La terza sezione del Tar del Lazio non ha ravvisato gli estremi di gravità ed urgenza per sospendere l’emissione dei cosiddetti Monti-bond da parte del Monte Paschi di Siena per 3,9 miliardi di euro. Respinta, quindi, la richiesta dell’associazione dei consumatori di Codacons, che avevano impugnato l’atto con cui la Banca d’Italia aveva acconsentito all’emissione degli strumenti finanziari da parte di Siena e che saranno a giorni sottoscritti dal Tesoro. Tuttavia, la decisione è solo rinviata al 20 febbraio, data in cui avverrà una decisione collegiale del Tar, mentre quella del 2 febbraio era frutto di un giudice monocratico.

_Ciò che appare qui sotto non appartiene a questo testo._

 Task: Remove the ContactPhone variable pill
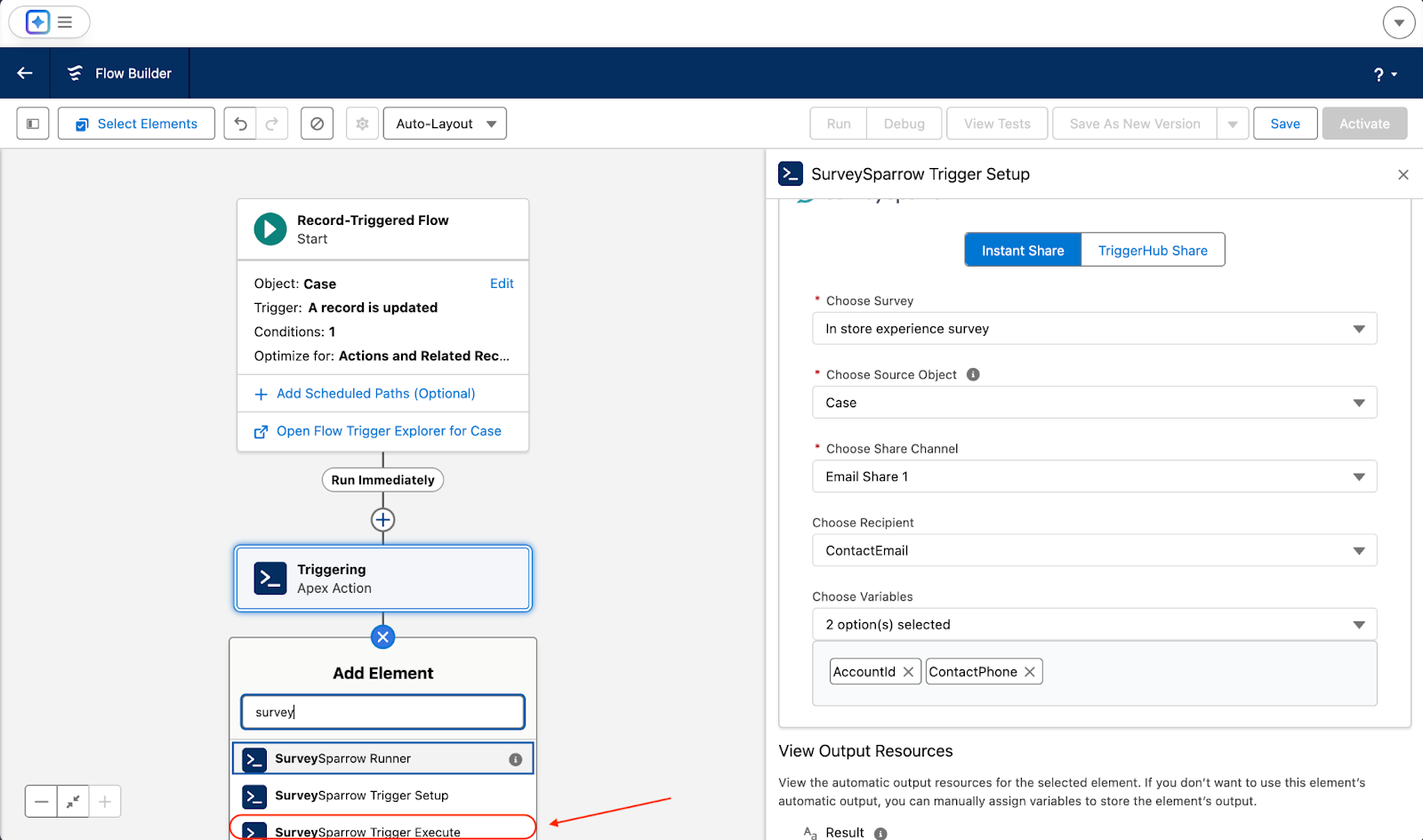[1029, 672]
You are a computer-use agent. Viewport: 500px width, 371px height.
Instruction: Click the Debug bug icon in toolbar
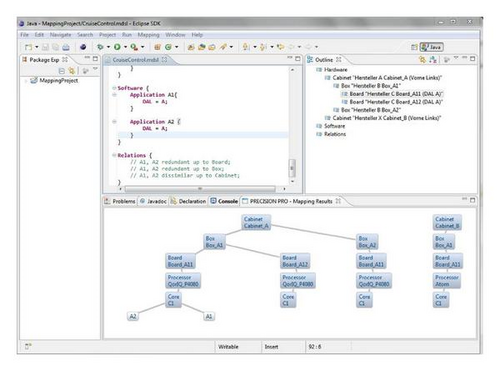pyautogui.click(x=100, y=47)
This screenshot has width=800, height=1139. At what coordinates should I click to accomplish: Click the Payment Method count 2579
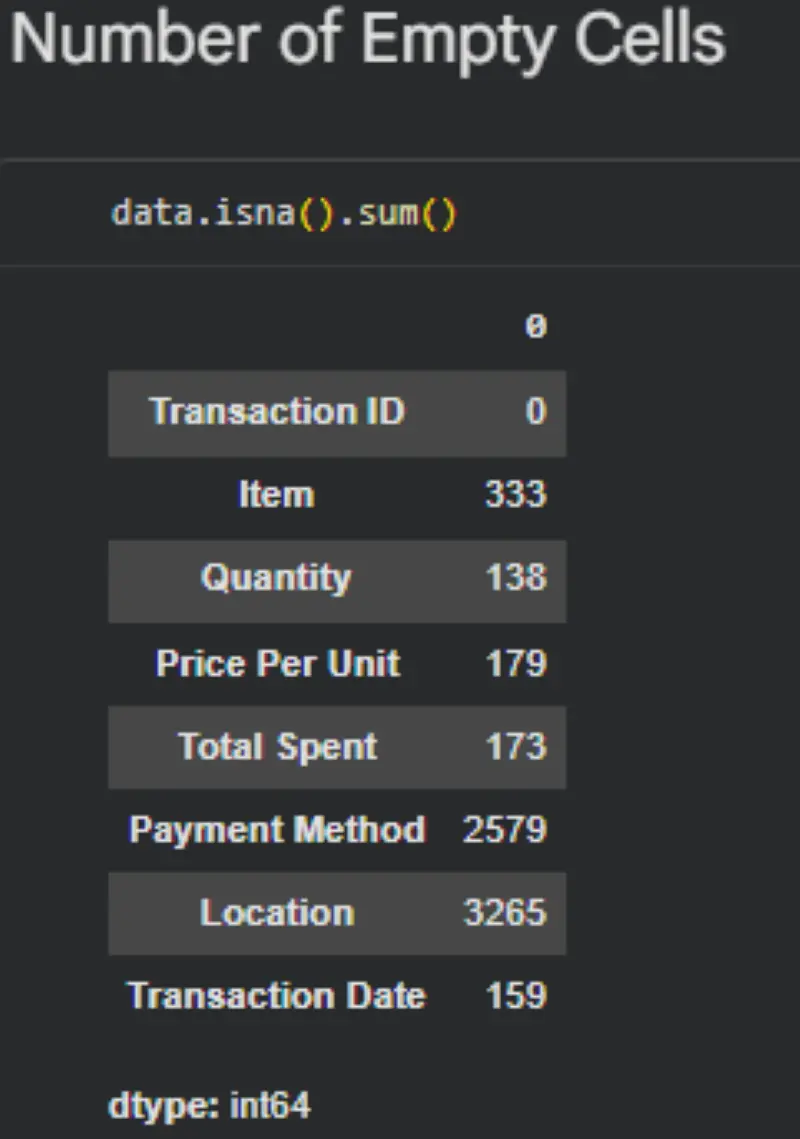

Ma Bankitalia parte all’attacco e non si limita a difendere il suo ok ai Monti-bond, chiedendo alla Codacons il risarcimento danni per “lite temeraria”, ossia per avere pretestuosamente portato in tribunale Via Nazionale.
Secondo l’associazione, infatti, il provvedimento avrebbe dovuto essere impugnato, in quanto finalizzato a coprire con finanziamenti pubblici atti criminali di alcuni dirigenti dell’istituto senese.
In realtà, quasi certamente il governo procederà a giorni alla sottoscrizione, malgrado il clima politico sia più che burrascoso. I Monti-bond prevedono, in effetti, criteri più stringenti dei predecessori Tremonti-bond. Non solo la cedola è stata innalzata dall’8,5% al 9%, ma a partire dal 2015 essa salirà dello 0,5% annuo, fino al 15% massimo. In più, a partire dal 2014 non sarà più possibile per Siena compensare il mancato pagamento degli interessi con l’emissione di nuovi Monti-bond, bensì dovrà emettere nuove azioni al prezzo di mercato e per l’esatto controvalore non corrisposto al Tesoro.
In pratica, l’istituto rischia di essere parzialmente nazionalizzato, nel caso non fosse in grado di pagare gli interessi, sebbene esista un piano di rimborso di 3 miliardi entro il 2015, che passa anche per dolorosi tagli agli stipendi dei manager, nonché alle sponsorizzazioni.